[[ Working data open ]]
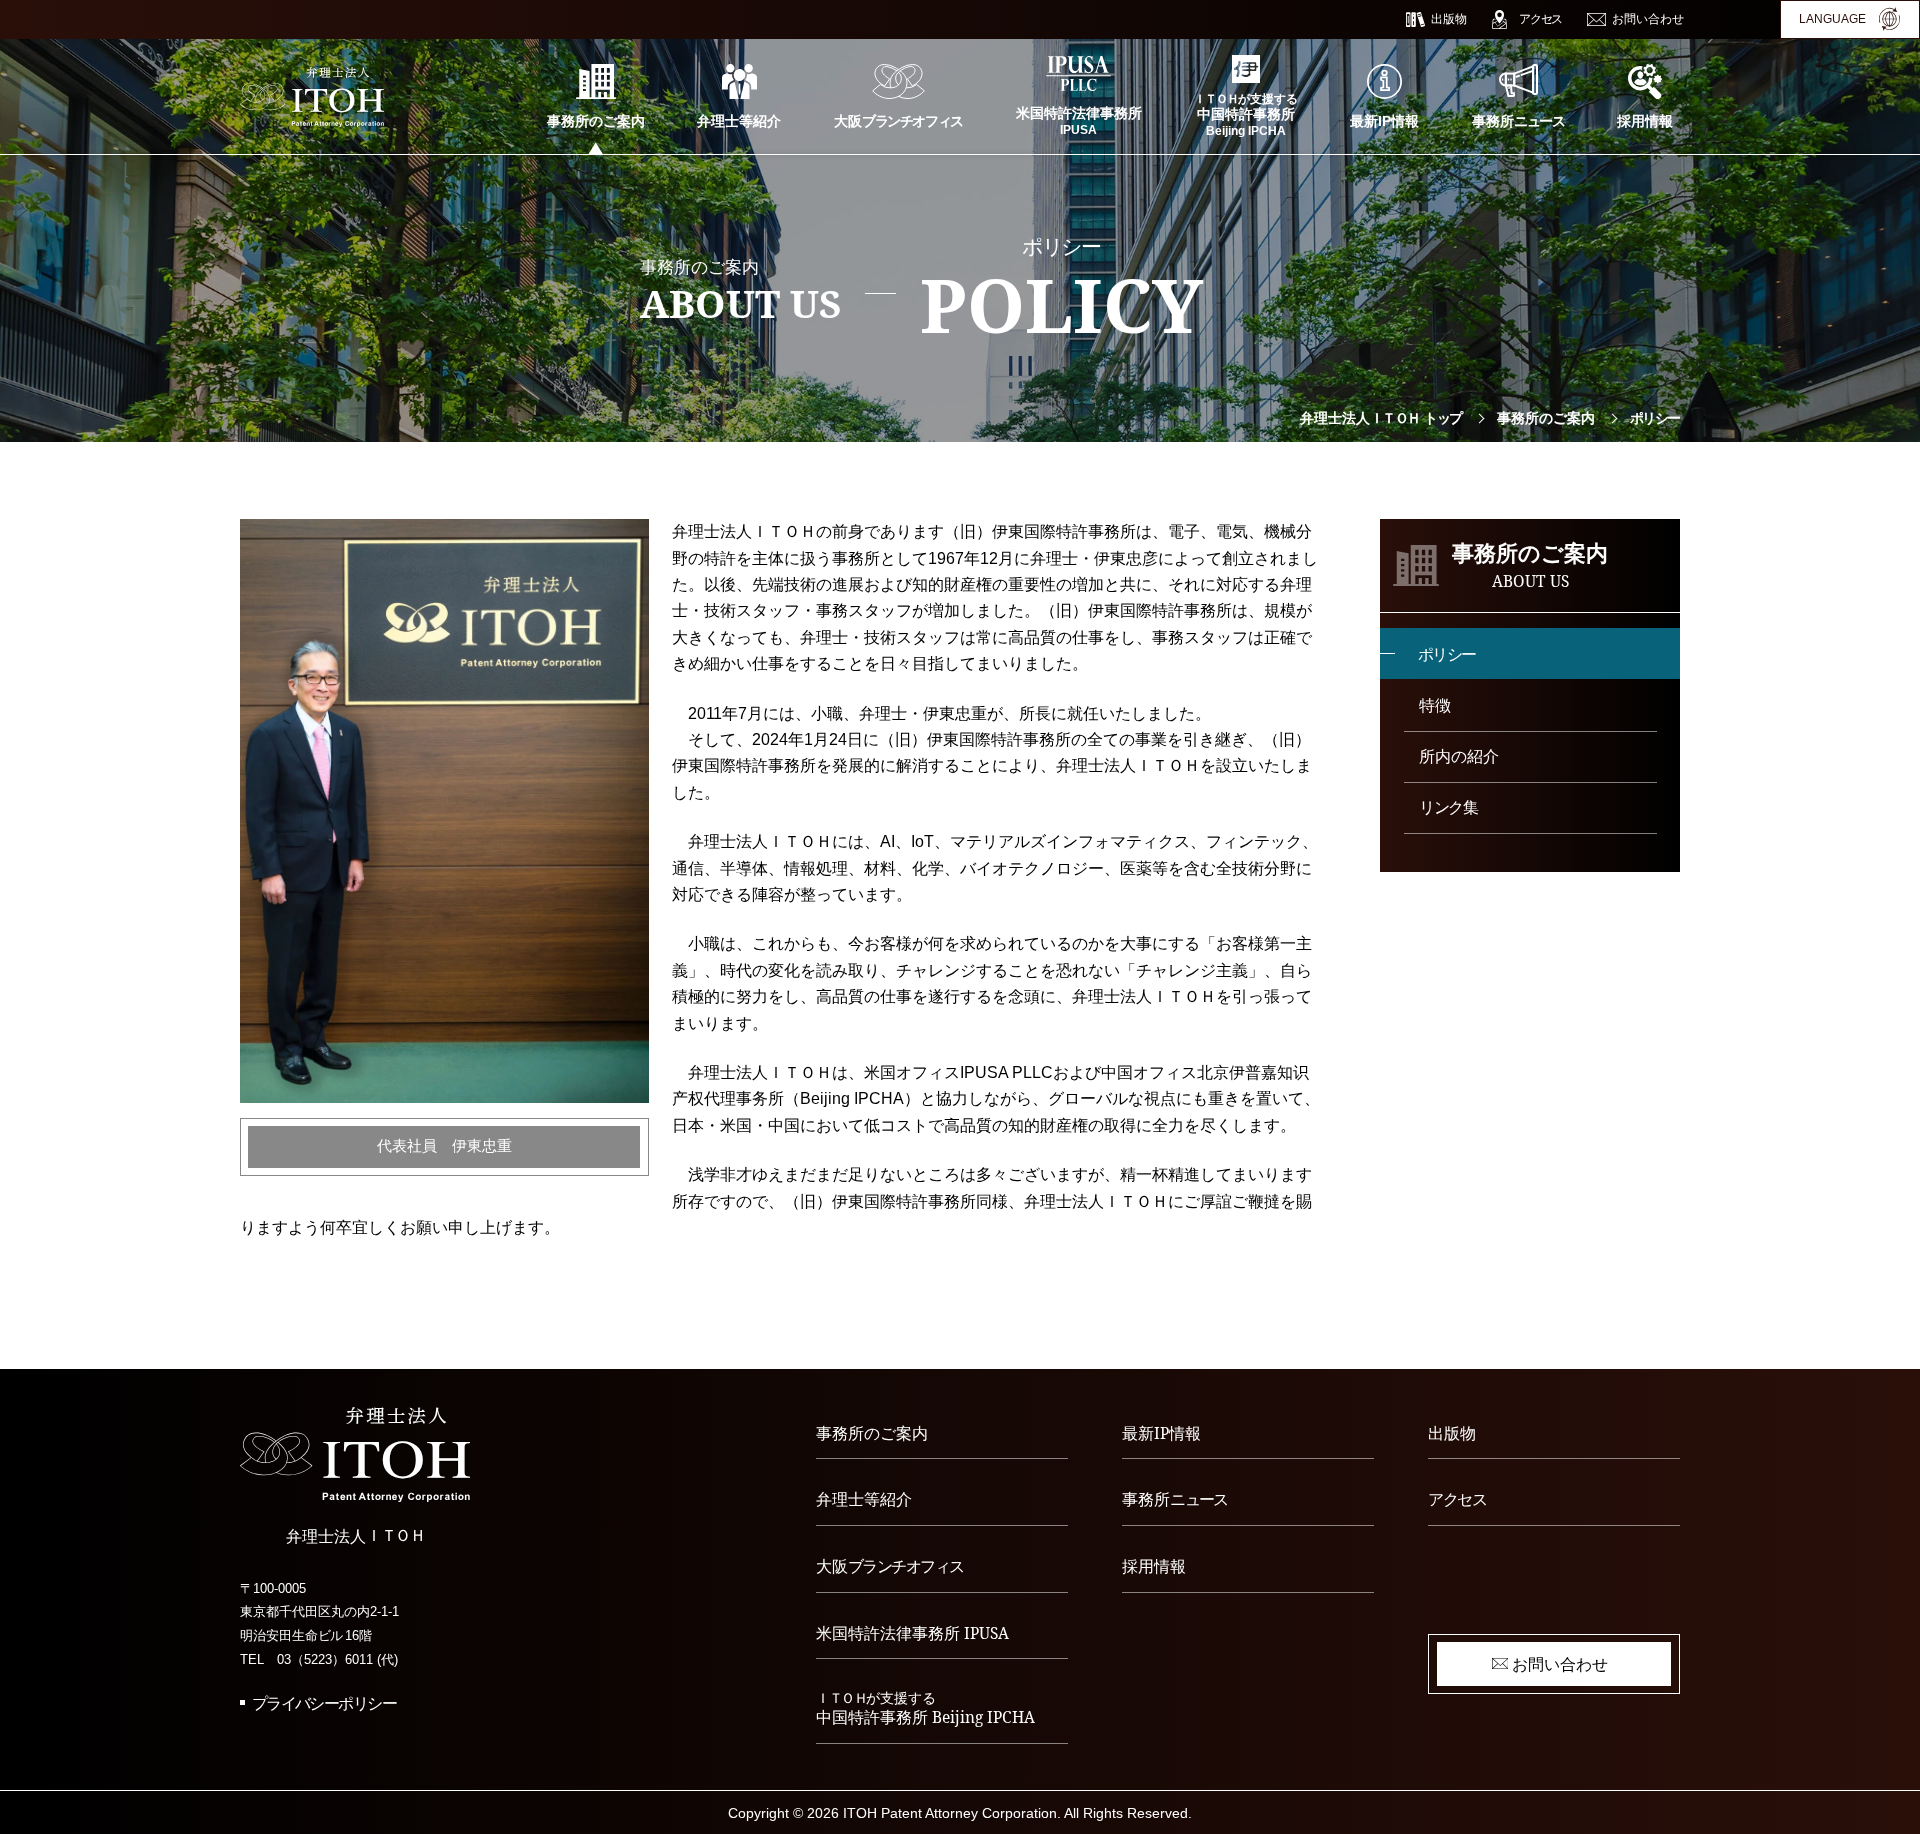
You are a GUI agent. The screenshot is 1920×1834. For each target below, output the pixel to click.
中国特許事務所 (925, 1708)
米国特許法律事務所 (912, 1633)
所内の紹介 (1459, 756)
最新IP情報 (1161, 1433)
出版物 (1452, 1433)
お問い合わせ (1560, 1664)
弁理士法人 (1381, 418)
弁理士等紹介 (864, 1499)
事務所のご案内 (1546, 418)
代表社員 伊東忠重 (444, 1146)
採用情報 (1154, 1566)
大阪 (890, 1566)
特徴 (1435, 705)
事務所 (1175, 1499)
[[ Working data closed ]]
What you should do -
Having removed the pictures, write out the records exactly as they stand.

Solution to this exercise -
You are a GUI agent. The screenshot is 1920×1834. For each target below, output the pixel to click.
中国特許事務所 (925, 1708)
米国特許法律事務所 (912, 1633)
所内の紹介 (1459, 756)
最新IP情報 (1161, 1433)
出版物 (1452, 1433)
お問い合わせ (1560, 1664)
弁理士法人 (1381, 418)
弁理士等紹介 (864, 1499)
事務所のご案内 (1546, 418)
代表社員 伊東忠重 (444, 1146)
採用情報 (1154, 1566)
大阪 (890, 1566)
特徴 (1435, 705)
事務所 (1175, 1499)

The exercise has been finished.